» **Stored records**

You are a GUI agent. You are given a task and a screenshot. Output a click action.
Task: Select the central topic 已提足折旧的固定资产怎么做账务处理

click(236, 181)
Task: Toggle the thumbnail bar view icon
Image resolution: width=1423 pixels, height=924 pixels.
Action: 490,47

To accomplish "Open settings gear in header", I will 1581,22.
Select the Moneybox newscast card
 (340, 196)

» **Task objective**
Set down the entries again, exactly as they stand above.

» **Finished exercise**
You are a GUI agent. You are given a task and a screenshot. Output a click action.
Task: Select the central topic 已提足折旧的固定资产怎么做账务处理

click(236, 181)
Task: Toggle the thumbnail bar view icon
Image resolution: width=1423 pixels, height=924 pixels.
Action: 490,47

To accomplish "Open settings gear in header", I will 1581,22.
Select the Moneybox newscast card
 (340, 196)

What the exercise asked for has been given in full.